Dataset excerpts:
* * * * * * * * *
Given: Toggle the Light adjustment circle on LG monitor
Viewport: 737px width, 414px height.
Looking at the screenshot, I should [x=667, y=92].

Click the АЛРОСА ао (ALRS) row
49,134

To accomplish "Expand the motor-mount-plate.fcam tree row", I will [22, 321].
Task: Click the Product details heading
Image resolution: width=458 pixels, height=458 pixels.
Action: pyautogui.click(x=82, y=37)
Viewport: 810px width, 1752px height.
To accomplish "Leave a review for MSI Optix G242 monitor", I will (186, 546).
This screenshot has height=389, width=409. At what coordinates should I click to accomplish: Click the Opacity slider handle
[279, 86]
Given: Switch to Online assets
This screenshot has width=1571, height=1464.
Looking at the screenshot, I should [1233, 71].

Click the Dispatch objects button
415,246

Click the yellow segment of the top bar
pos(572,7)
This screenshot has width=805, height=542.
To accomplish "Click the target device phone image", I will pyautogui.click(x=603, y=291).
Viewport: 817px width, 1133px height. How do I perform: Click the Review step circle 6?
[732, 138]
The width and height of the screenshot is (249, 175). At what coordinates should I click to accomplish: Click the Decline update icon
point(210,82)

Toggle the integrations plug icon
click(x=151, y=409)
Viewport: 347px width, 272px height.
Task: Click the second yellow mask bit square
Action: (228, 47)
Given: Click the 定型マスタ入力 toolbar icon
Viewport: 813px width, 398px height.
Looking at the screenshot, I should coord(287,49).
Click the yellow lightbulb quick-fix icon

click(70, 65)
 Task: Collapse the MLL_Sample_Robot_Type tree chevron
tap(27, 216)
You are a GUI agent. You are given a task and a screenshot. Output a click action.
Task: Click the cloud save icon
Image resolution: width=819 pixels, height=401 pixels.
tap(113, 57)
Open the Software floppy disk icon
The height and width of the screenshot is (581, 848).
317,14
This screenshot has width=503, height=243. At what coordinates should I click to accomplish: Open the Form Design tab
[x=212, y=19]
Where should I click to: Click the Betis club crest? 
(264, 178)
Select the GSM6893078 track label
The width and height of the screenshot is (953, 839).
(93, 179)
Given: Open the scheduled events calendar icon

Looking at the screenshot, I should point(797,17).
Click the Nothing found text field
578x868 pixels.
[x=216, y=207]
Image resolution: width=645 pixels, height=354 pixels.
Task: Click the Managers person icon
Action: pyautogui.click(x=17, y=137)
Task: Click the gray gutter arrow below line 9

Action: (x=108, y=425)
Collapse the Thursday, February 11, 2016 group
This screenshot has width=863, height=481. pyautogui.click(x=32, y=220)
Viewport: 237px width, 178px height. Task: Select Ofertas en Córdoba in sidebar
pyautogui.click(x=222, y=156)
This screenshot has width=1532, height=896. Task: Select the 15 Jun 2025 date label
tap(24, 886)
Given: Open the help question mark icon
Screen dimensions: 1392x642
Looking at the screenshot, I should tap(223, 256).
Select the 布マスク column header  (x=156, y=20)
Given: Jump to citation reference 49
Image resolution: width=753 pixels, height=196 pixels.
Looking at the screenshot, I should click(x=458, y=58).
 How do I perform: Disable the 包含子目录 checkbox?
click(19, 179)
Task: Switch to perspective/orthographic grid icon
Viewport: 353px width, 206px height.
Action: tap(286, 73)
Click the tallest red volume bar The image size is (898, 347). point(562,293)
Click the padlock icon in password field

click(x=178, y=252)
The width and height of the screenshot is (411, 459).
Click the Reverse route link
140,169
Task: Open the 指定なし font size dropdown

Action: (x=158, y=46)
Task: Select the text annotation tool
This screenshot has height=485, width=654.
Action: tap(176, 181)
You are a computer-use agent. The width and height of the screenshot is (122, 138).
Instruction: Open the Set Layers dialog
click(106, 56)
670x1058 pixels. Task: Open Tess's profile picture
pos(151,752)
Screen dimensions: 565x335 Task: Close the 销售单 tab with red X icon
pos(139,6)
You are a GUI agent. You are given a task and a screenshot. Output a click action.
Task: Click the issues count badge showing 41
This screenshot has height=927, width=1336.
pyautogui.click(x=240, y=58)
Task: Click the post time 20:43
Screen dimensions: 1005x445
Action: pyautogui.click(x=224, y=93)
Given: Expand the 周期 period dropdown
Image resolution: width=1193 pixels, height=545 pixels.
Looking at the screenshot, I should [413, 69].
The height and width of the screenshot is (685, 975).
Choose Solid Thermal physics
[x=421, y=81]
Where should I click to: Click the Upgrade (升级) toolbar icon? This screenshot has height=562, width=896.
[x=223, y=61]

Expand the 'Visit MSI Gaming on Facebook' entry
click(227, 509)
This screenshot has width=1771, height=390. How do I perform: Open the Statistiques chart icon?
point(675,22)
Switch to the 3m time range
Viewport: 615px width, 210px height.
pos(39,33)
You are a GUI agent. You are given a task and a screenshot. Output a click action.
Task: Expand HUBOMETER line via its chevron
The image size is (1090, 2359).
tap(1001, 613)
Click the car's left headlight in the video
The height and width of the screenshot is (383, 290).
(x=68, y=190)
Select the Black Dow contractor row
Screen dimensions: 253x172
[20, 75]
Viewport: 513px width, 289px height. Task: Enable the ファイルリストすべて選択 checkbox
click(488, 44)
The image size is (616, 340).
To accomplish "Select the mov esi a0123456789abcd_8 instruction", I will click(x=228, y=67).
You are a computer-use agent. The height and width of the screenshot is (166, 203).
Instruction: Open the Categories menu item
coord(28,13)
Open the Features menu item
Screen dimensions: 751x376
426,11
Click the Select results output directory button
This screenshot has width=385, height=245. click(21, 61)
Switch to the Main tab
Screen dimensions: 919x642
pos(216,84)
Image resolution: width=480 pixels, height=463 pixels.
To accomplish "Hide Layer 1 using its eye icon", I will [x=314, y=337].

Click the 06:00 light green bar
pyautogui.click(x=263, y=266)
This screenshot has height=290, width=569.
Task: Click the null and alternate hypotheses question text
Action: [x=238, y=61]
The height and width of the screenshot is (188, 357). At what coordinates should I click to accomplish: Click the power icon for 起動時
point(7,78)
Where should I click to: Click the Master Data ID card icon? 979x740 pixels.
* * * * * * * * *
Exercise requirements: A complete, exact copy of the entries above is what is wanted.

Solution to the exercise:
Given: Toggle the Light adjustment circle on LG monitor
Viewport: 737px width, 414px height.
Looking at the screenshot, I should [x=667, y=92].

Click the АЛРОСА ао (ALRS) row
49,134

To accomplish "Expand the motor-mount-plate.fcam tree row", I will [22, 321].
Task: Click the Product details heading
Image resolution: width=458 pixels, height=458 pixels.
Action: pyautogui.click(x=82, y=37)
Viewport: 810px width, 1752px height.
To accomplish "Leave a review for MSI Optix G242 monitor", I will (186, 546).
This screenshot has height=389, width=409. At what coordinates should I click to accomplish: Click the Opacity slider handle
[279, 86]
Given: Switch to Online assets
This screenshot has width=1571, height=1464.
Looking at the screenshot, I should [1233, 71].

Click the Dispatch objects button
415,246

Click the yellow segment of the top bar
pos(572,7)
This screenshot has width=805, height=542.
To accomplish "Click the target device phone image", I will pyautogui.click(x=603, y=291).
Viewport: 817px width, 1133px height. How do I perform: Click the Review step circle 6?
[732, 138]
The width and height of the screenshot is (249, 175). At what coordinates should I click to accomplish: Click the Decline update icon
point(210,82)

Toggle the integrations plug icon
click(x=151, y=409)
Viewport: 347px width, 272px height.
Task: Click the second yellow mask bit square
Action: (228, 47)
Given: Click the 定型マスタ入力 toolbar icon
Viewport: 813px width, 398px height.
Looking at the screenshot, I should coord(287,49).
Click the yellow lightbulb quick-fix icon

click(70, 65)
 Task: Collapse the MLL_Sample_Robot_Type tree chevron
tap(27, 216)
You are a GUI agent. You are given a task and a screenshot. Output a click action.
Task: Click the cloud save icon
Image resolution: width=819 pixels, height=401 pixels.
tap(113, 57)
Open the Software floppy disk icon
The height and width of the screenshot is (581, 848).
317,14
This screenshot has width=503, height=243. At what coordinates should I click to accomplish: Open the Form Design tab
[x=212, y=19]
Where should I click to: Click the Betis club crest? 
(264, 178)
Select the GSM6893078 track label
The width and height of the screenshot is (953, 839).
(93, 179)
Given: Open the scheduled events calendar icon

Looking at the screenshot, I should point(797,17).
Click the Nothing found text field
578x868 pixels.
[x=216, y=207]
Image resolution: width=645 pixels, height=354 pixels.
Task: Click the Managers person icon
Action: pyautogui.click(x=17, y=137)
Task: Click the gray gutter arrow below line 9

Action: (x=108, y=425)
Collapse the Thursday, February 11, 2016 group
This screenshot has width=863, height=481. pyautogui.click(x=32, y=220)
Viewport: 237px width, 178px height. Task: Select Ofertas en Córdoba in sidebar
pyautogui.click(x=222, y=156)
This screenshot has width=1532, height=896. Task: Select the 15 Jun 2025 date label
tap(24, 886)
Given: Open the help question mark icon
Screen dimensions: 1392x642
Looking at the screenshot, I should tap(223, 256).
Select the 布マスク column header  (x=156, y=20)
Given: Jump to citation reference 49
Image resolution: width=753 pixels, height=196 pixels.
Looking at the screenshot, I should click(x=458, y=58).
 How do I perform: Disable the 包含子目录 checkbox?
click(19, 179)
Task: Switch to perspective/orthographic grid icon
Viewport: 353px width, 206px height.
Action: tap(286, 73)
Click the tallest red volume bar The image size is (898, 347). point(562,293)
Click the padlock icon in password field

click(x=178, y=252)
The width and height of the screenshot is (411, 459).
Click the Reverse route link
140,169
Task: Open the 指定なし font size dropdown

Action: (x=158, y=46)
Task: Select the text annotation tool
This screenshot has height=485, width=654.
Action: tap(176, 181)
You are a computer-use agent. The width and height of the screenshot is (122, 138).
Instruction: Open the Set Layers dialog
click(106, 56)
670x1058 pixels. Task: Open Tess's profile picture
pos(151,752)
Screen dimensions: 565x335 Task: Close the 销售单 tab with red X icon
pos(139,6)
You are a GUI agent. You are given a task and a screenshot. Output a click action.
Task: Click the issues count badge showing 41
This screenshot has height=927, width=1336.
pyautogui.click(x=240, y=58)
Task: Click the post time 20:43
Screen dimensions: 1005x445
Action: pyautogui.click(x=224, y=93)
Given: Expand the 周期 period dropdown
Image resolution: width=1193 pixels, height=545 pixels.
Looking at the screenshot, I should [413, 69].
The height and width of the screenshot is (685, 975).
Choose Solid Thermal physics
[x=421, y=81]
Where should I click to: Click the Upgrade (升级) toolbar icon? This screenshot has height=562, width=896.
[x=223, y=61]

Expand the 'Visit MSI Gaming on Facebook' entry
click(227, 509)
This screenshot has width=1771, height=390. How do I perform: Open the Statistiques chart icon?
point(675,22)
Switch to the 3m time range
Viewport: 615px width, 210px height.
pos(39,33)
You are a GUI agent. You are given a task and a screenshot. Output a click action.
Task: Expand HUBOMETER line via its chevron
The image size is (1090, 2359).
tap(1001, 613)
Click the car's left headlight in the video
The height and width of the screenshot is (383, 290).
(x=68, y=190)
Select the Black Dow contractor row
Screen dimensions: 253x172
[20, 75]
Viewport: 513px width, 289px height. Task: Enable the ファイルリストすべて選択 checkbox
click(488, 44)
The image size is (616, 340).
To accomplish "Select the mov esi a0123456789abcd_8 instruction", I will click(x=228, y=67).
You are a computer-use agent. The height and width of the screenshot is (166, 203).
Instruction: Open the Categories menu item
coord(28,13)
Open the Features menu item
Screen dimensions: 751x376
426,11
Click the Select results output directory button
This screenshot has width=385, height=245. click(21, 61)
Switch to the Main tab
Screen dimensions: 919x642
pos(216,84)
Image resolution: width=480 pixels, height=463 pixels.
To accomplish "Hide Layer 1 using its eye icon", I will [x=314, y=337].

Click the 06:00 light green bar
pyautogui.click(x=263, y=266)
This screenshot has height=290, width=569.
Task: Click the null and alternate hypotheses question text
Action: [x=238, y=61]
The height and width of the screenshot is (188, 357). At what coordinates should I click to accomplish: Click the power icon for 起動時
point(7,78)
Where should I click to: Click the Master Data ID card icon? 979x740 pixels.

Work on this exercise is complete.